Overqualified: HBO: Yellow fever.

Re: A family act.

Dear HBO,

Stop me if you've heard this one. A woman walks into a talent agent's office, without an appointment. She says "I have a pitch that you're going to love," and she smiles. When she smiles it's like you are young again. When she smiles you feel like your life will change, and soon. That's how this talent agent feels. For the first time in years, the talent agent remembers the sound of summer peepers. She remembers lying in the long grass just above the beach on Prince Edward Island. She remembers the crazy old white man who used to live down the road, who used to call her "niglet" when her parents weren't around, who used to tussle her hair and tell her that she was going to be famous. These are the happy memories that sneak up on her when she sees this woman's smile.

"Alright," the talent agent says. "Let's hear your pitch."

"Thank you," the woman says. "It's a family show. Me and my Chinese husband are on stage, dressed up real nice. He's in a traditional Chinese outfit and I'm wearing this elegant ballroom gown that we've had altered to accommodate my pregnant belly. My husband helps me into my chair and heads off stage. He comes back with our violins. He vanishes again, and this time he comes back holding a bottle of pickles and sets it on a stool beside me. A microphone lowers and hangs above me as I begin to eat the pickles. You can hear the crunching of the pickles throughout the auditorium.

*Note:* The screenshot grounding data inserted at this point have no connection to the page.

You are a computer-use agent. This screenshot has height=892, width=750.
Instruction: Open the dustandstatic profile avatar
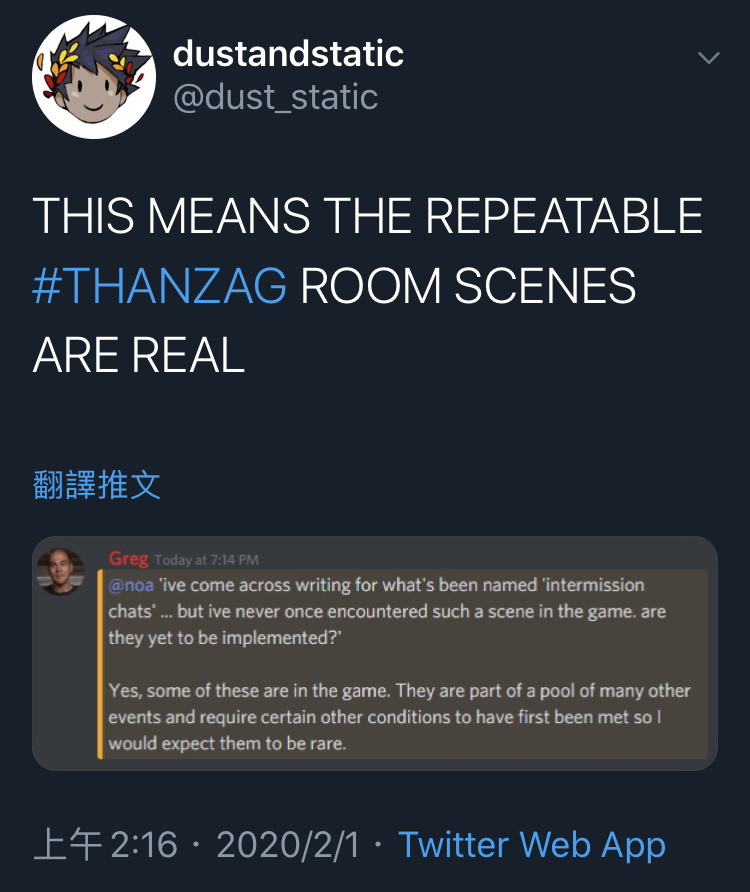(x=94, y=77)
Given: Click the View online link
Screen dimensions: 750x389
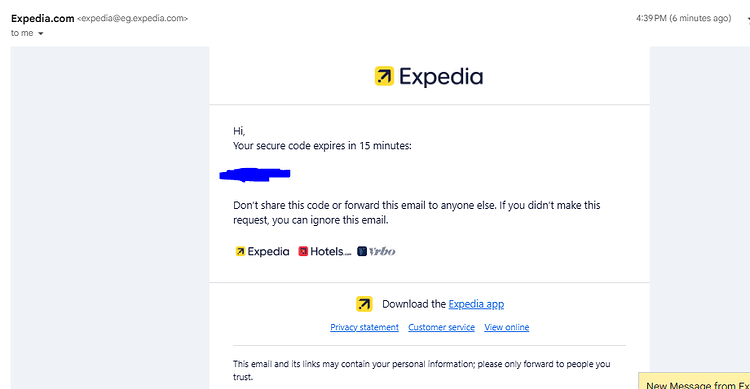Looking at the screenshot, I should point(507,327).
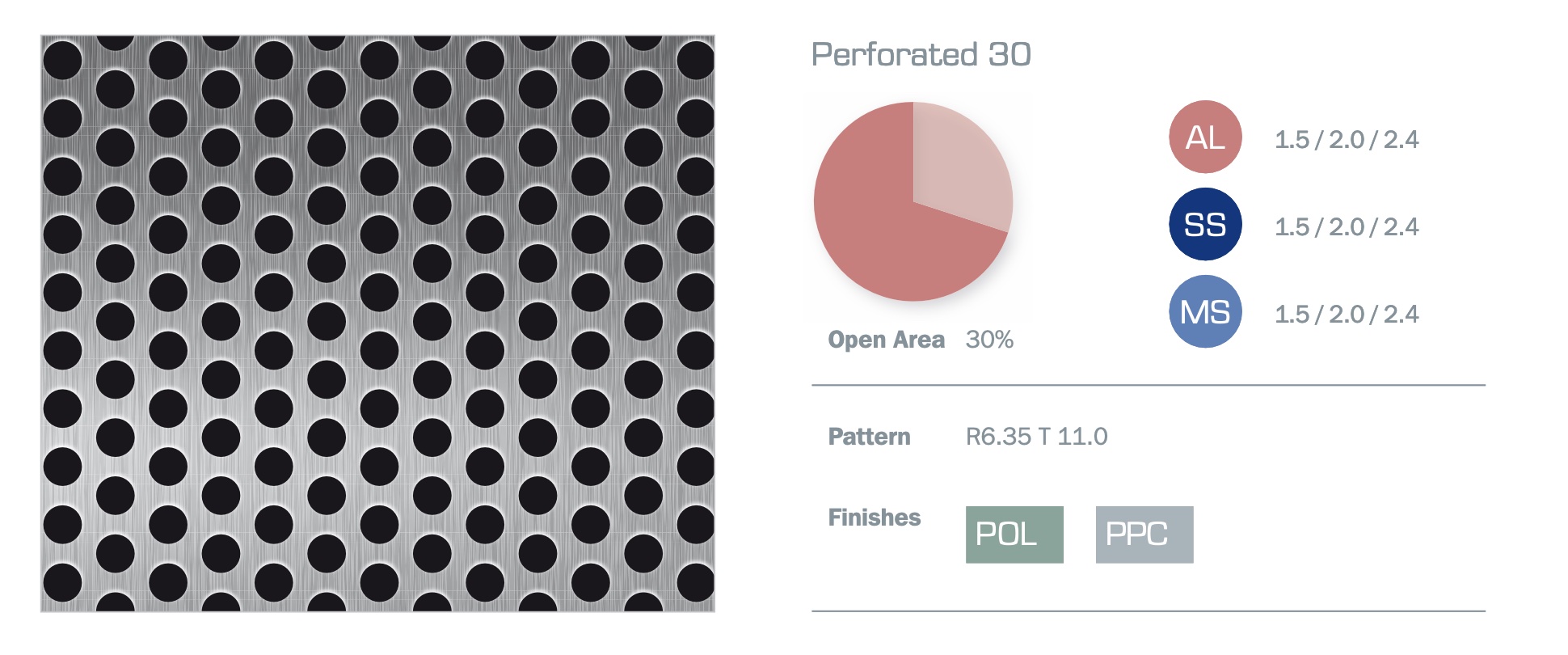Select the PPC finish badge
The width and height of the screenshot is (1568, 655).
[1144, 535]
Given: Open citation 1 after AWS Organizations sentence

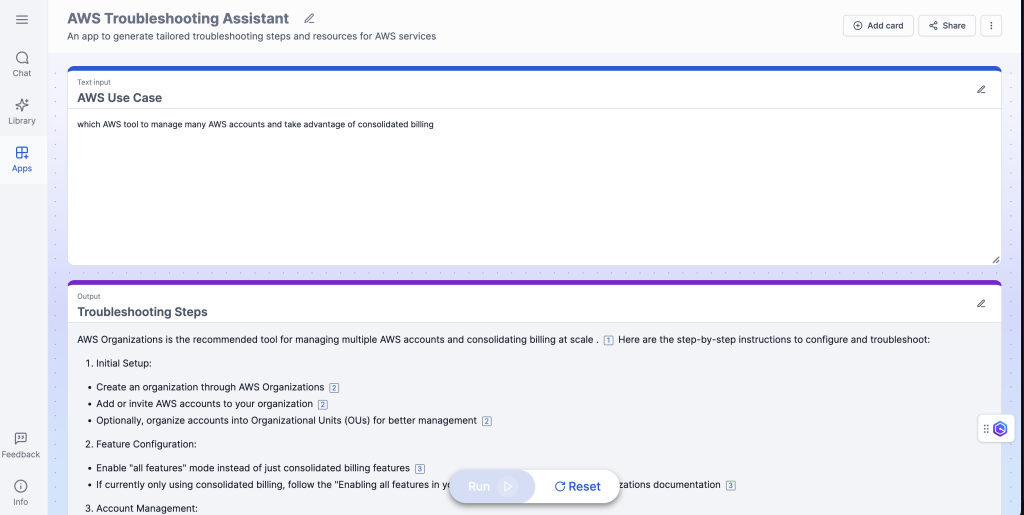Looking at the screenshot, I should (x=608, y=340).
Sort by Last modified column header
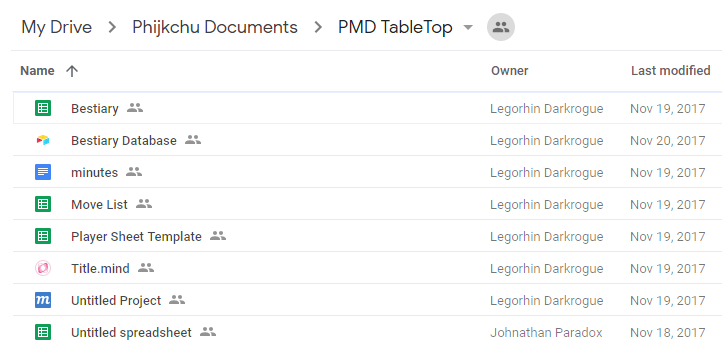Image resolution: width=722 pixels, height=362 pixels. [670, 70]
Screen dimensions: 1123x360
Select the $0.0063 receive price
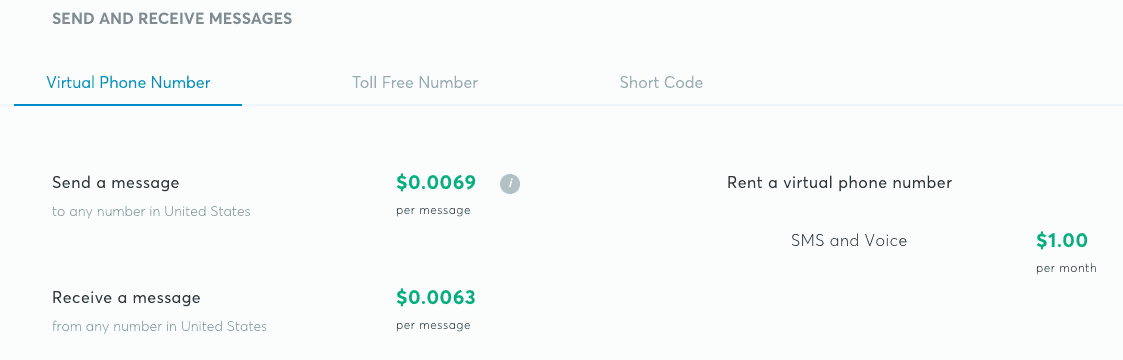[x=436, y=297]
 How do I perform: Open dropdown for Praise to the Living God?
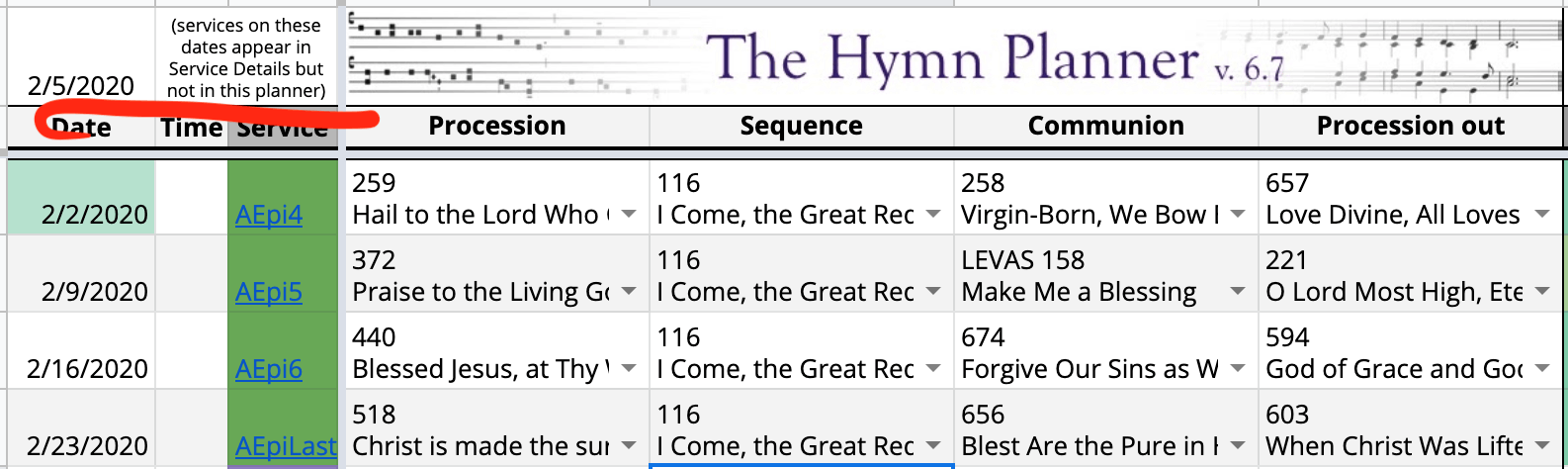629,292
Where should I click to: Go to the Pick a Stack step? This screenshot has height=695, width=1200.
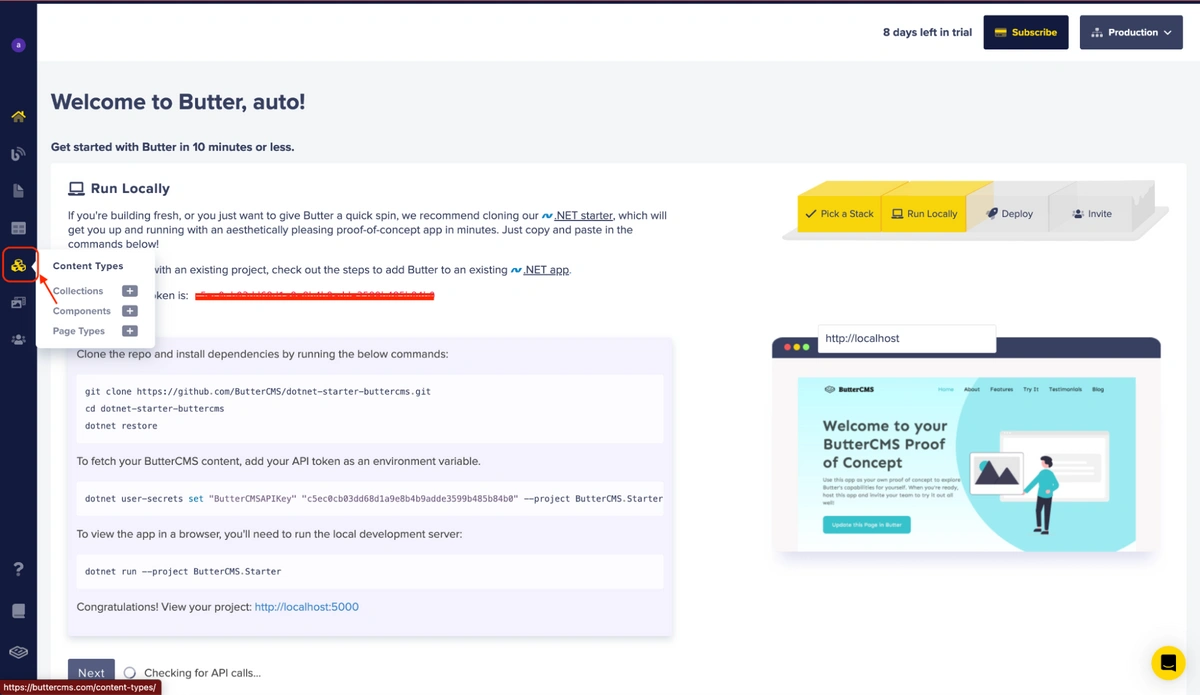[x=839, y=214]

"'People say that it's natural to get weird cravings when you're pregnant,' I say, 'but it's a private joke between my husband and I that I've got brain damage from getting too much of his jaundiced chink sperm up my nose.' Then my husband pulls out a knife and cuts my clothes off. His eyes go wide and he's a crazed yellow savage. We fuck on stage, my pregnant belly hanging low as he bends me over the chair. Our breathing is loud through the microphones that hang down over us. I don't know how else to show people what he means to me. This is the closest we can come to bringing the audience into our bedroom. They see us lying there, after I've convinced him once again that our rape games don't make him a bad person. The whole audience is there for that moment when we're both just drifting off to sleep with our arms and legs together and in the quiet and the heat I whisper 'Next time I want you to wear my grandfather's trophy necklace of gook ears while you eat me out.' He laughs, and it's a startled, beautiful laugh. He pulls me close and whispers 'I love you,' and kisses my forehead. 'You're my little sand nigger cunt,' he says."

"And that's it. That's our act," the woman says.

"What would you even call something like that?" says the talent agent.

"The Aristocrats"

Anyway, HBO. When people love one another, they can say the most horrible things. Words have the power we give them, and if we say those things to the people we love, and they become our private jokes, who's to say that's wrong? This secret, shared embrace of what is wrong can help us find a world all our own.

I want to film a series of profiles just like this.